Start of Block

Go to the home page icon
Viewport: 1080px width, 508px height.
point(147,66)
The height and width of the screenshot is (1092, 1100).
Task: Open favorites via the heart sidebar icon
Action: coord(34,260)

End of Block

◆ WORK INSTRUCTION: Write the entries out again, exactly and completely.

◆ SOLUTION TO THIS EXERCISE:
Go to the home page icon
Viewport: 1080px width, 508px height.
point(147,66)
The height and width of the screenshot is (1092, 1100).
Task: Open favorites via the heart sidebar icon
Action: coord(34,260)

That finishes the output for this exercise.